I was one of the many mourners who were sad to see the end of much-acclaimed series Downton Abbey. Over the years I had formed a relationship with the many characters, both above and below stairs. I had empathised with their dilemmas and breathed a sigh of relief as things finally fell into place.
When I heard that Julian Fellowes was finalising Belgravia ready for publication, I was very excited, and even signed on initially for the trial period of having the first of the eleven chapters sent via an email link which could then be listened to with the accompaniment of visual and written information provided by a special app you could download.
But I am a woman who much prefers a book in her hands, so when my review copy finally arrived from Hachette I was completely taken by the sumptuous dark blue and gold cover – it is stunning, but more joy was to be found inside.
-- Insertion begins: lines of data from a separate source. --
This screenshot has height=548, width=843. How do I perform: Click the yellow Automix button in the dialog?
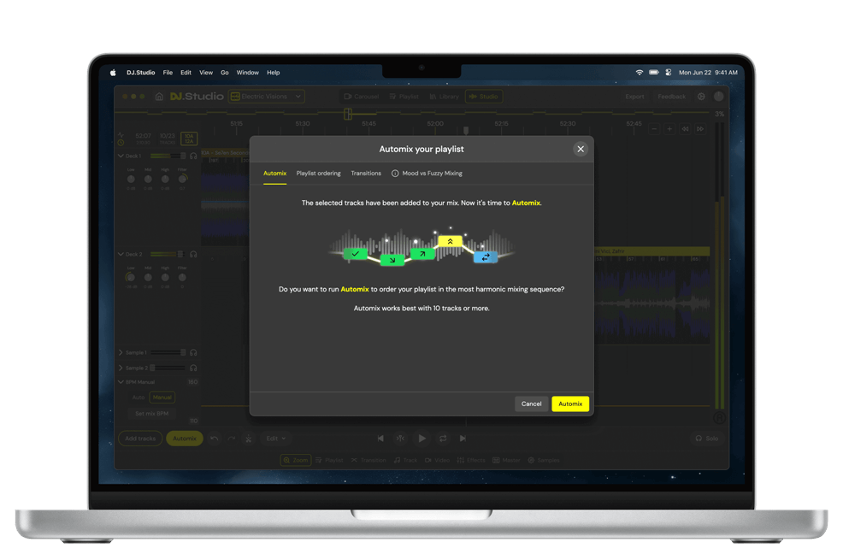570,404
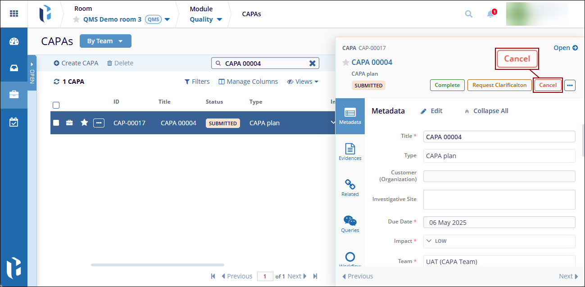585x287 pixels.
Task: Open the Views dropdown
Action: coord(303,82)
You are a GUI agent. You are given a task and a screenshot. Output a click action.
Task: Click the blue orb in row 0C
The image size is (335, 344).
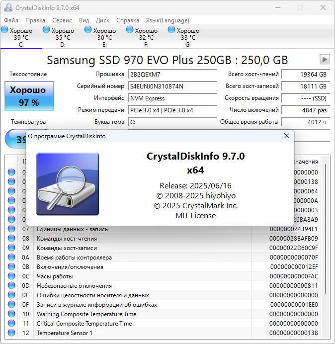tap(11, 276)
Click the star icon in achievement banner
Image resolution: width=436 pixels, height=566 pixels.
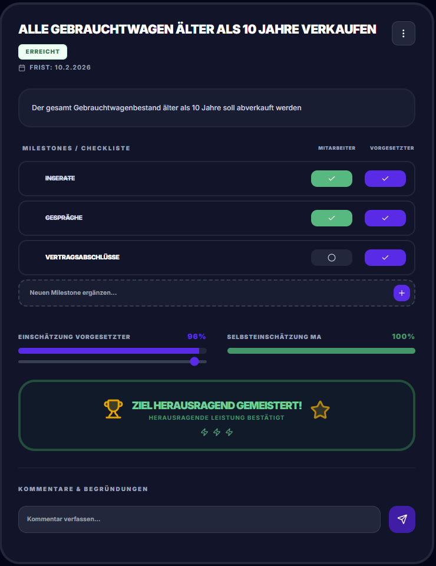[x=320, y=410]
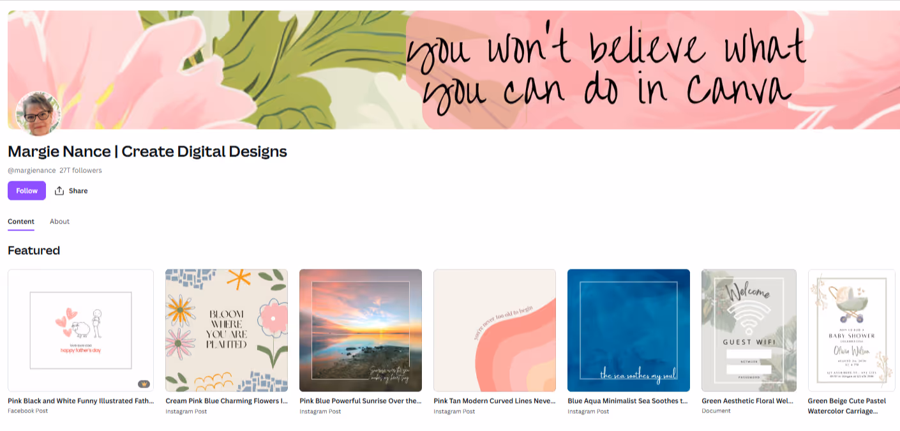Open the blue sea soothes my soul thumbnail
Viewport: 900px width, 431px height.
[x=629, y=330]
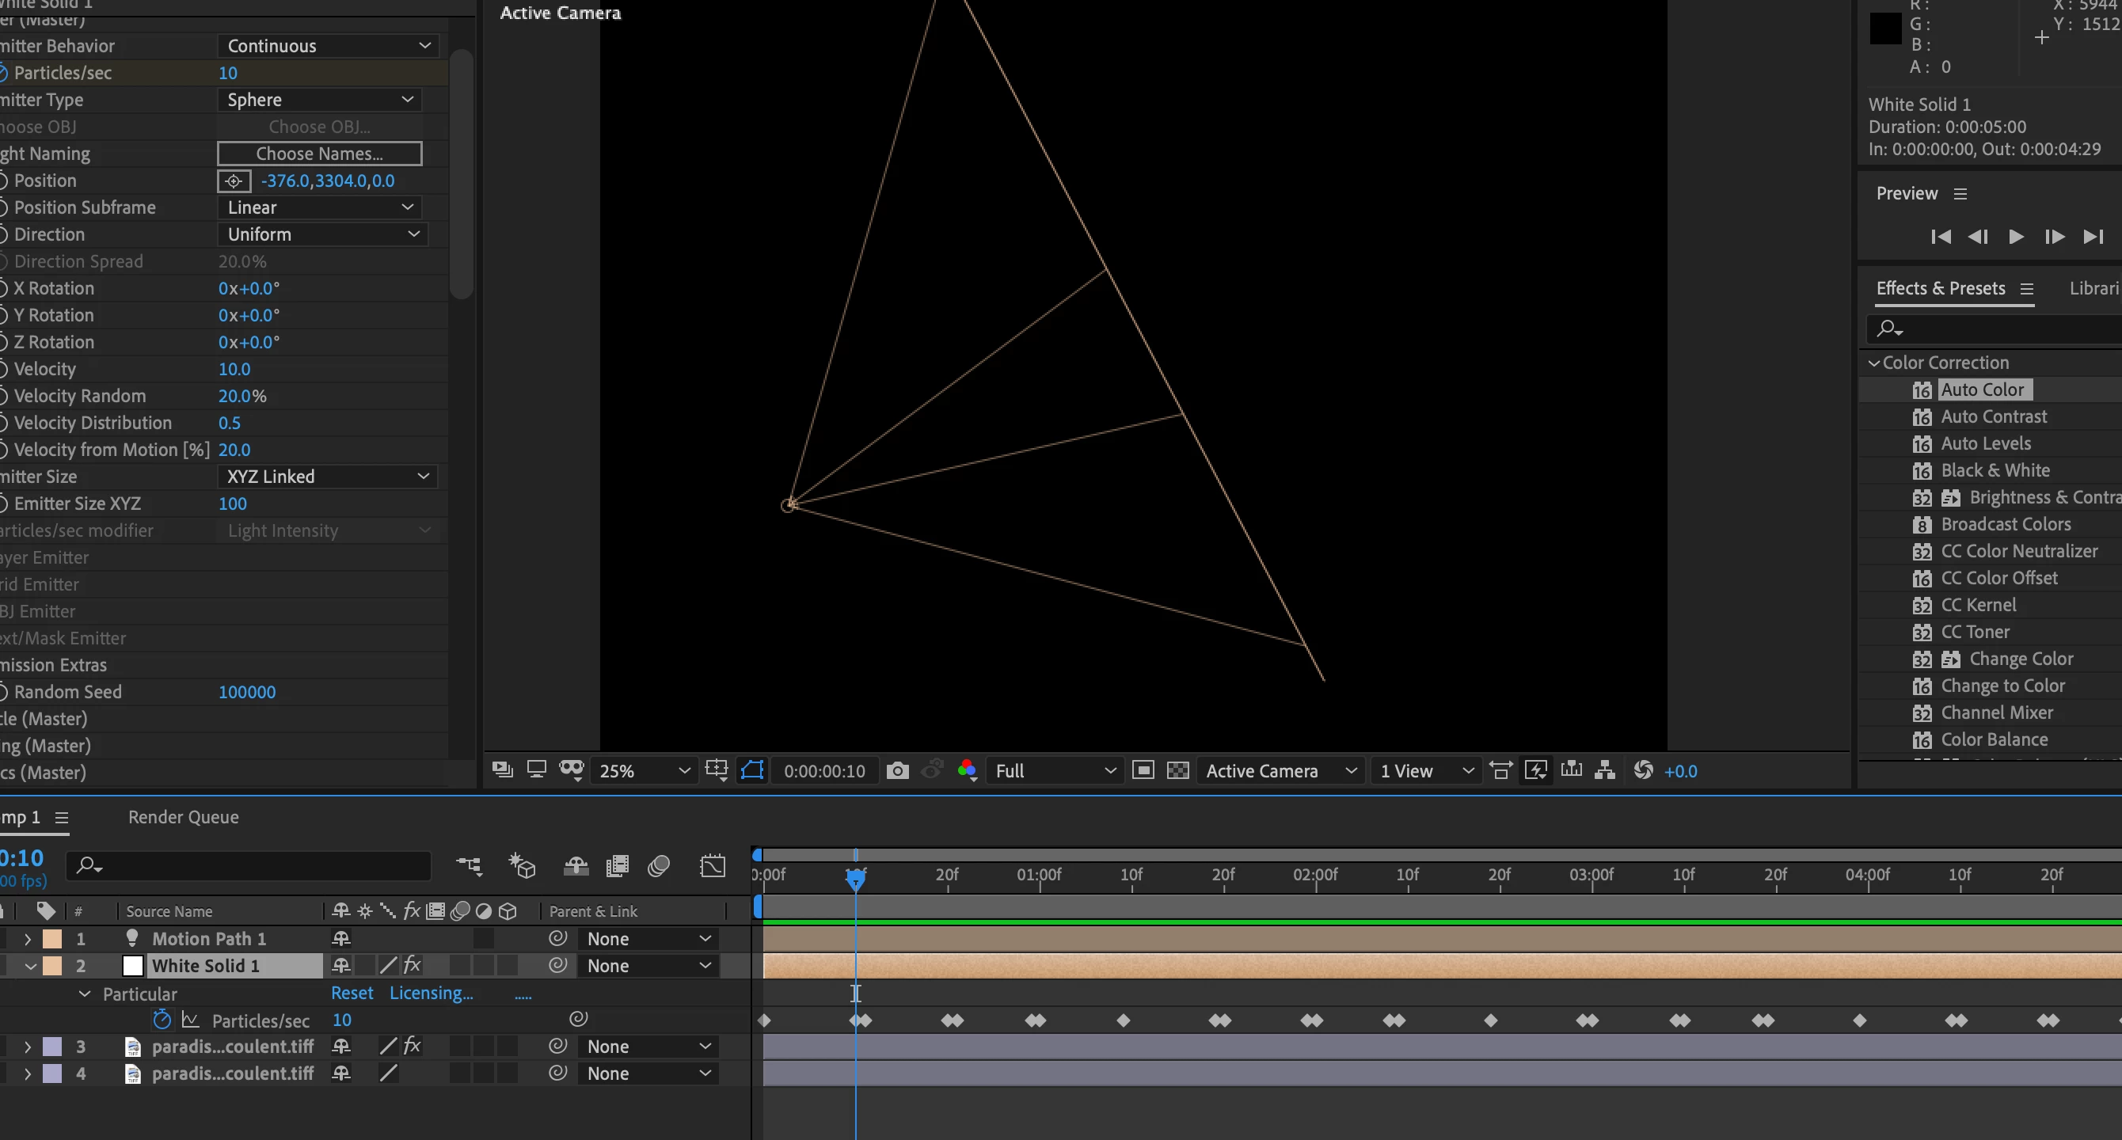Open the Graph Editor in timeline
Screen dimensions: 2122x1140
click(x=713, y=866)
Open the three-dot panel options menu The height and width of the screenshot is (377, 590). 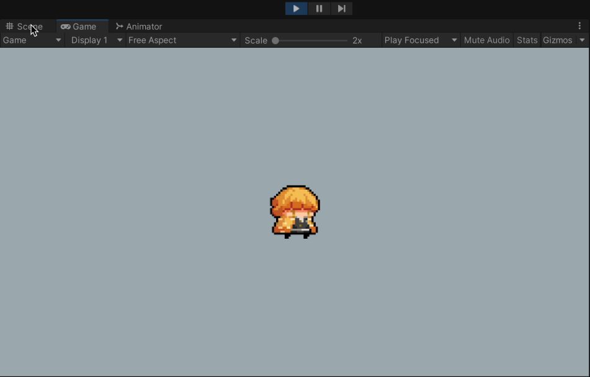[579, 26]
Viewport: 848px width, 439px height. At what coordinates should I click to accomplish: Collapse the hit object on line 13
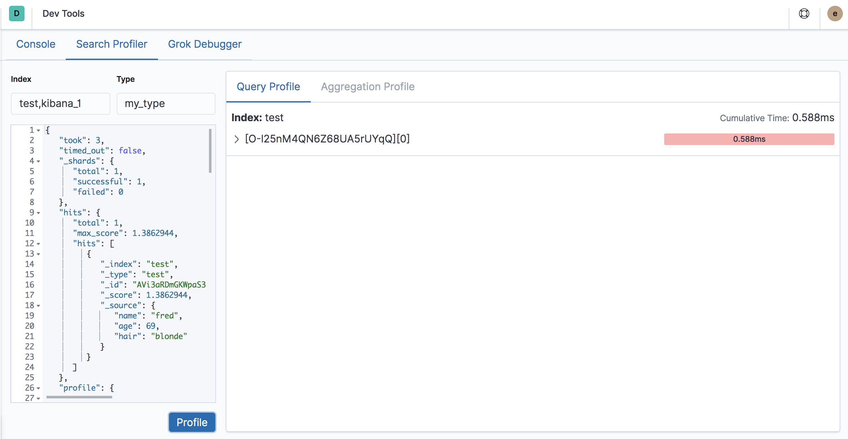[39, 254]
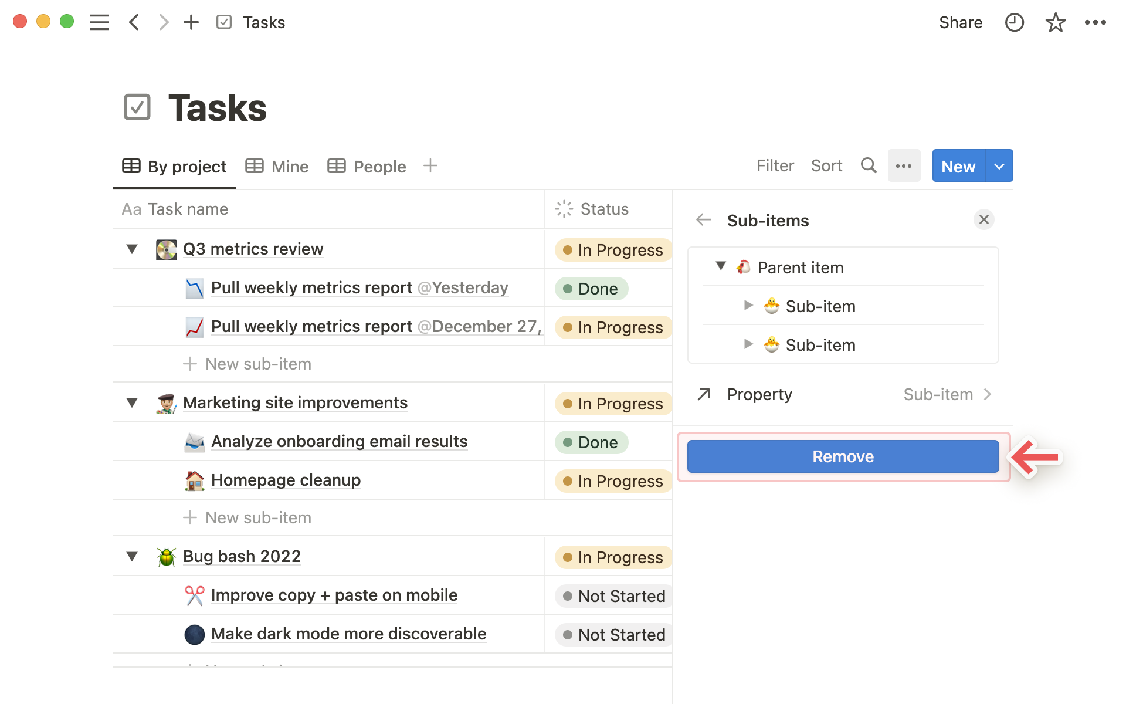
Task: Close the Sub-items panel
Action: 983,220
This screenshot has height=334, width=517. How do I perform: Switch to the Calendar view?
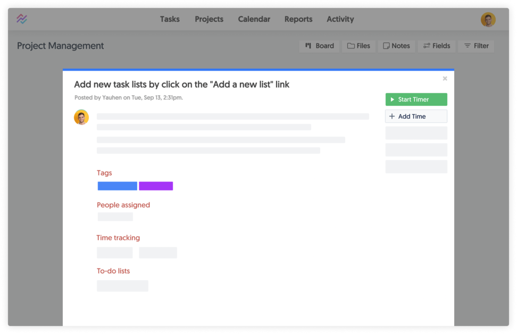pos(254,19)
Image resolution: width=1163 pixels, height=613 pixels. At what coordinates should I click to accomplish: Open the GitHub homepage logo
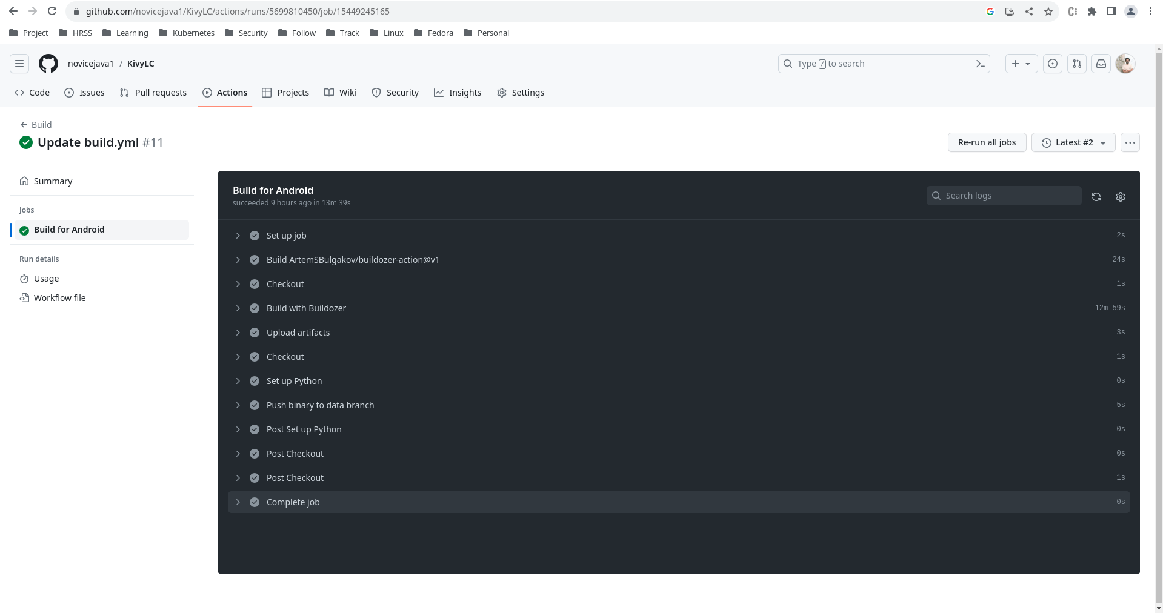click(48, 64)
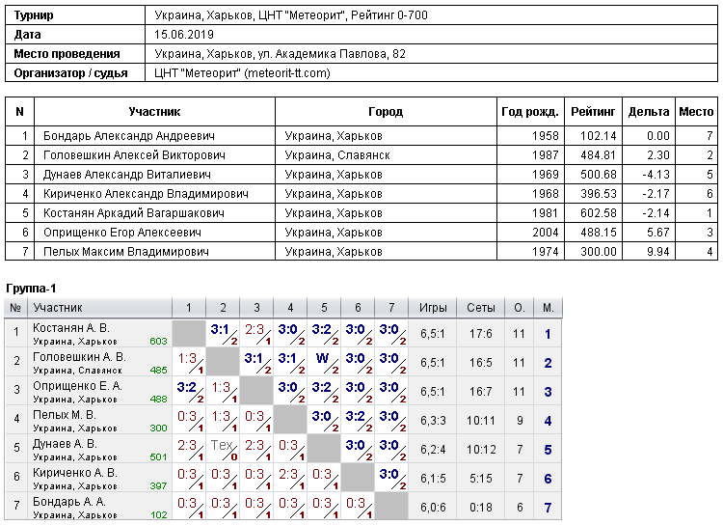Click the Игры column header
This screenshot has width=723, height=525.
(433, 308)
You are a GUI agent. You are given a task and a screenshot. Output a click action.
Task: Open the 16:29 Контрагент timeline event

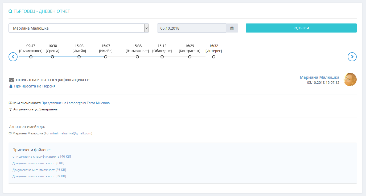(190, 57)
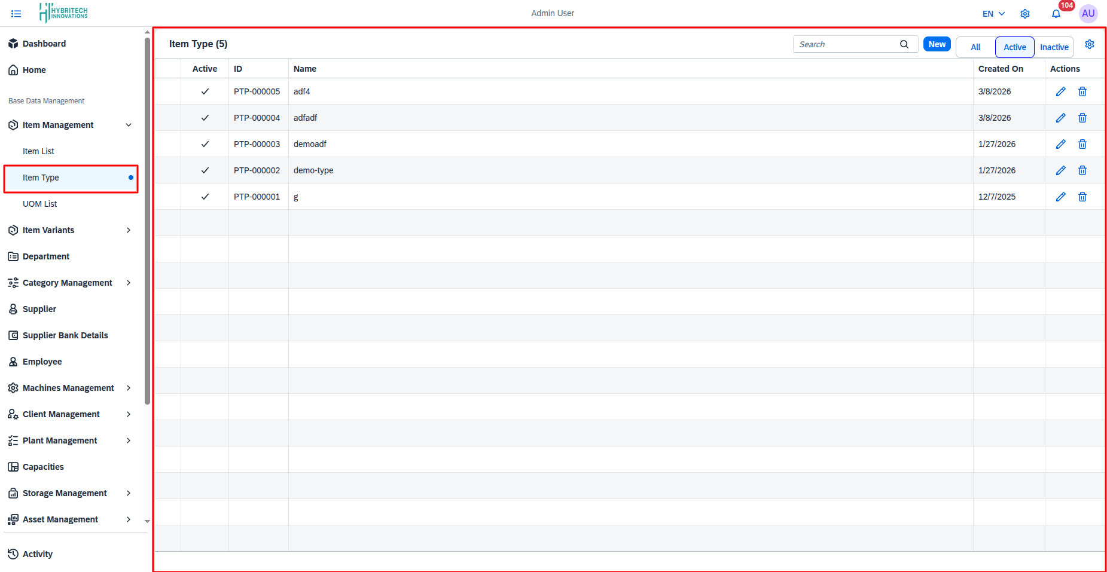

I quickly reacquainted myself with the first chapter and, within an astounding 24 hour period, had read the lot. Why? I just simply could not put Belgravia down.
The opening chapter features a ball given in 1815 Brussels the night before the famous battle of Waterloo when many brave English soldiers lost their lives. We are introduced to the main characters, young Sophia Trenchard, the beautiful but wilful daughter of the garrison victualler, James Trenchard, who is given an invitation by her lover Edmund Bellasis to attend the ball given by his aunt the Duchess of Richmond. Sophia’s mother Anne Trenchard has not the same social pretensions as her husband and daughter and attends reluctantly. Edmund and Sophia dance together all night.
During the ball, word comes that the military personnel attending must go to battle. Many die in the famous battle of Waterloo. Young Lord Bellasis is one of the casualties. The chapter closes with the family back in London and a heartbroken Sophia receiving news of her lover’s death.
It is now 1841 and James Trenchard has become a famous builder along with the Cubitt brothers. The area of Belgravia has been built in very grand style. He is now rich but is still not socially acceptable. His wife, the sensible Anne Trenchard, meets by accident at a Belgravia social gathering the mother of the deceased Edmund Bellasis, Lady Caroline Brockenhurst. The women are cool with each other, Lady Caroline aware that Anne Trenchard, although rich is not of the aristocracy. She is also aware that Anne’s daughter Sophia had a relationship with her precious son Edmund before his death.
The further nine chapters of the full eleven chapters gallop along at a fast pace as family tensions are revealed. A secret comes to light and is shared with only a few, but I will say no more here. Mr and Mrs Trenchard also have a son called Oliver who is a disappointment to his family.
Married to the avaricious Susan, Oliver is not inclined to work hard like the father he despises, but would rather be a man of leisure. Lady Caroline Brockenhurst has no other children, but her husband’s younger brother Stephen and his wife Grace have a son called John Bellasis who will eventually become Lord Peregrine Brockenhurst’s heir. However, his lifestyle is fast and licentious, and like his father, he is only waiting in the wings for his chance to live his profligate lifestyle as he chooses, without coming begging cap in hand to his uncle. He is engaged to the beautiful but impoverished heiress Lady Maria Grey who must marry according to her grasping mother, for money. Lady Maria is beautiful and intelligent, but there seems to be little regard for each other between the young couple.
Against this backdrop, we are introduced to an enigmatic but interesting young merchant, Charles Pope. Lady Brockenhurst immediately takes him under her wing and introduces him to society, but those around cannot understand why this ordinary young man should be so important to her. Tension builds as the servants of both households reveal their own personal agendas fuelled by grudges and greed.
I will not say more about the plot or the characters, as I know that this is something you will want to discover for yourself. I will say, that in my opinion, Julian Fellowes has done what he does best – bought alive Victorian London society, both rich and poor, the privileged and the social climbers. There is greed, lust, revenge and secrets aplenty, all hidden nicely under the genteel cloak of respectability.
I absolutely loved this book. All eleven chapters totally captivated me and I kept thinking I will just read one more and then go and do other things, but I didn’t. It’s a page turner, intelligently plotted, well-researched, historically accurate (as far as I can tell) and is just a totally absorbing read.
Belgravia, by Julian Fellowes, published by Hachette Australia is available from Dymocks.